TASKS FOR THIS EXERCISE:
A – In the residency announcement, which puppetry theatre company is Weave Movement Theatre collaborating with?
B – Write out the part of the residency announcement starting at "InPlay Dance Collective" and ending at "of all forms.".
C – Which projects in the residency announcement are described as solo works? Give their titles.
──────── STUDY TEXT ────────
We’re thrilled to announce 10 new Make a Start artist-in residence projects, taking place at WXYZ Studios between August - December 2022. Our Make a Start residency program is for projects in the early stages that are challenging choreographic thinking and exploring new experimental approaches to dance practice.

Aimee Schollum, Accumulate (working title)
First development of Aimee’s next major work—an experimentation across disciplines to form conversational and symbiotic interactions of sound and movement.

InPlay Dance Collective (Alec Katsourakis & Eden Kew), Withhold
A new, boundary pushing, experimental dance-theatre work—a physical confession of intimate emotions, the ways we withhold them, and the impact that repression can have.

Ebony Muller, I’m high on it / bionic
A new solo dance/performance work exploring vulnerability, fragility and chronic illness.

gemma+molly, Lush
A new full-length interactive dance performance defining queer sexual experiences of gemma+molly.

Georgia Rudd and Claire Esterman, How to view a body
Developing a new analogue dance film that explores the landscape of the body, to reveal the quiet truth of the ever-changing nature of all forms.

Weave Movement Theatre, Appropriate Breath Plan
Creative development between Weave Movement Theatre and puppetry theatre company Black Hole Theatre Inc. This collaboration is the first of its kind in Australia; where the art of puppetry and performers with a disability come together to create a dance based work.

Ruby English, Hold Still
Toying with a linear timeline, this work will explore human nature’s relationship to the past and how it then comes to inform the future.

Sarah Saxon, Please be still my darling
A first development towards a solo work building upon Sarah’s MemoryDance improvisation practice. MemoryDance attempts to reawaken, in the studio, memories of on-site sensations through deep attention to physical memory of a place.

Thalia Livingstone, Destiny State (working title)
Developing first solo work which draws upon personal lineages as material content with the overarching intention to arrive at places of ultimate opposition within the work.

Yuiko Masukawa, Fusoku no bi
Developing an extension of a dance work initially developed through Dancehouse’s Emerging Choreographers Program. The concept of Fusoku no bi comes from Japanese traditional aesthetics, where imbalance, imperfection and heterogeneity are celebrated as a source of beauty.
──────── RECORDED INFORMATION ────────
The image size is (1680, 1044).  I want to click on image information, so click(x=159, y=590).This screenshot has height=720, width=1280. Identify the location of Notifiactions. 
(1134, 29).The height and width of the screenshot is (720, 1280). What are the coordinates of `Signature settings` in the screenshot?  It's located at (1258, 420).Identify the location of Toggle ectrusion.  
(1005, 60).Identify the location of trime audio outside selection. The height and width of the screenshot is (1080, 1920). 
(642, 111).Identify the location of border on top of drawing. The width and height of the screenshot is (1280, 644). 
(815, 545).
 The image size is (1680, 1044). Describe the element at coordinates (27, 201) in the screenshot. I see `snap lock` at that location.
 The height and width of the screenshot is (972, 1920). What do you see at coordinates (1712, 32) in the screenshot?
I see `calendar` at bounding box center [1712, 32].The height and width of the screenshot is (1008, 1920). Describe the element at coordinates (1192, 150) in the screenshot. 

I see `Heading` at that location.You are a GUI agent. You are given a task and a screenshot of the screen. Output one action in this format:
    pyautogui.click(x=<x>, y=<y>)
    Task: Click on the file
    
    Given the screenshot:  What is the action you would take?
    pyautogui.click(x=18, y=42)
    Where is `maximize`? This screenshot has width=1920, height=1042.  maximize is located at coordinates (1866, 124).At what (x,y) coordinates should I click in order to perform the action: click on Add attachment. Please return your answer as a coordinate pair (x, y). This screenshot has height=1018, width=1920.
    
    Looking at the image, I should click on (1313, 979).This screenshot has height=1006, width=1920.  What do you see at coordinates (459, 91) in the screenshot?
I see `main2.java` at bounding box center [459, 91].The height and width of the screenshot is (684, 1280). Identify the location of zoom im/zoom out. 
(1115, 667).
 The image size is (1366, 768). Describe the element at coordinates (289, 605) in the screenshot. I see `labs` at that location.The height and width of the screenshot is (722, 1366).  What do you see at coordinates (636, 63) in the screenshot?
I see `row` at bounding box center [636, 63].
────────
RESULTS OF THE TASKS:
A – Black Hole Theatre Inc.

B –
InPlay Dance Collective (Alec Katsourakis & Eden Kew), Withhold
A new, boundary pushing, experimental dance-theatre work—a physical confession of intimate emotions, the ways we withhold them, and the impact that repression can have.

Ebony Muller, I’m high on it / bionic
A new solo dance/performance work exploring vulnerability, fragility and chronic illness.

gemma+molly, Lush
A new full-length interactive dance performance defining queer sexual experiences of gemma+molly.

Georgia Rudd and Claire Esterman, How to view a body
Developing a new analogue dance film that explores the landscape of the body, to reveal the quiet truth of the ever-changing nature of all forms.

C – I'm high on it / bionic; Please be still my darling; Destiny State (working title)